Engineering Manager, HPC Platform

GTN Technical Staffing

Dallas, United States of America

4 days ago

Role details

Contract type

Permanent contract

Employment type

Full-time (> 32 hours)

Working hours

Regular working hours

Languages

English

Experience level

Intermediate

Job location

Dallas, United States of America

Tech stack

Artificial Intelligence

Computing Platforms

Linux

Distributed Data Store

InfiniBand

Machine Learning

Open Source Technology

Performance Tuning

Ansible

Prometheus

Scientific Computating

Systems Architecture

Systems Integration

AI Infrastructure

Large Language Models

Grafana

Kubernetes

Bare Metal

Slurm

Machine Learning Operations

Terraform

Job description

We are seeking an Engineering Manager, HPC Platform to lead the design, scaling, and operational excellence of a bare-metal Kubernetes platform powering HPC, AI/ML workloads, and next-generation CaaS / GPUaaS environments.

This organization operates at the forefront of high-performance computing and AI infrastructure, building platforms that support large-scale research, simulation, and production workloads. This role will lead a team responsible for delivering multi-tenant, GPU-accelerated compute platforms, enabling GPU-as-a-Service (GPUaaS) and Container-as-a-Service (CaaS) capabilities across distributed data center environments.
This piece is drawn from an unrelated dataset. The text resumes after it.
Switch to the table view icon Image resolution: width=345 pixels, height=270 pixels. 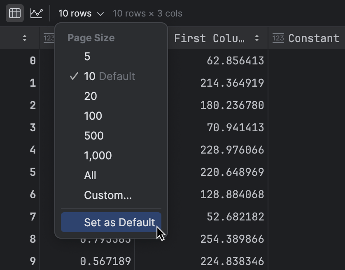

This is a hands-on leadership role focused on platform performance, reliability, and automation. You will define the technical roadmap, guide system architecture, and ensure the platform delivers high-throughput, low-latency performance at scale for distributed HPC and AI workloads.

Key Responsibilities

Leadership & Team Development

Lead, mentor, and grow a team of engineers building and scaling HPC and Kubernetes-based platform infrastructure
Foster a culture of ownership, operational excellence, and continuous improvement
Drive alignment across engineering, platform, and infrastructure teams

Platform Architecture & Engineering

Architect and scale a bare-metal Kubernetes platform supporting HPC, AI/ML, and CaaS / GPUaaS workloads
Design and optimize multi-tenant GPU and CPU environments, including workload isolation, scheduling, and resource management
Define architecture patterns for high-performance, distributed compute platforms

GPU Platform & Workload Optimization

Optimize GPU utilization, scheduling, and performance across large-scale clusters
Support AI/ML training, LLM workloads, and scientific computing at scale
Ensure efficient workload orchestration across Kubernetes and HPC scheduling environments

Automation, SRE & Platform Operations

Drive automation using Infrastructure-as-Code (Terraform, Ansible) and CI/CD pipelines
Implement SRE best practices for reliability, observability, and incident response
Build scalable operational frameworks supporting large, multi-tenant compute environments

Performance, Reliability & Capacity Planning

Own platform performance, uptime, and scalability across thousands of nodes
Define and track KPIs for system health, utilization, and performance
Lead capacity planning and forecasting aligned with rapid compute growth

Cross-Functional Collaboration

Partner with research, storage, and networking teams to integrate distributed filesystems and high-speed interconnects (InfiniBand, RoCE)
Collaborate with hardware and software vendors to improve platform capabilities and deployment efficiency
Align platform architecture with evolving HPC, AI, and GPUaaS / CaaS delivery models

Requirements

7+ years of experience in infrastructure, platform, or SRE engineering, with 2+ years in a technical leadership role
Proven experience operating Kubernetes environments for HPC, AI/ML, or GPU-accelerated workloads
Experience designing or supporting CaaS, GPUaaS, or multi-tenant compute platforms
Deep expertise in Linux systems, networking, and performance optimization on bare-metal infrastructure
Experience managing large-scale distributed clusters and integrating storage and high-performance networking
Strong experience with automation tools (Terraform, Ansible) and observability platforms (Prometheus, Grafana, Loki)
Strong communication and leadership skills with the ability to translate technical direction into execution

Preferred Experience

Familiarity with HPC schedulers (Slurm, Flux) and hybrid scheduling models
Experience with container runtimes (containerd, CRI-O) and Kubernetes internals
Contributions to open-source Kubernetes, HPC, or ML infrastructure projects
Experience operating in hyperscale or AI-focused infrastructure environments

Additional Requirements

This position requires applicants to be currently authorized to work in the U.S. without employer sponsorship.
We are unable to sponsor or take over sponsorship of employment visas at this time.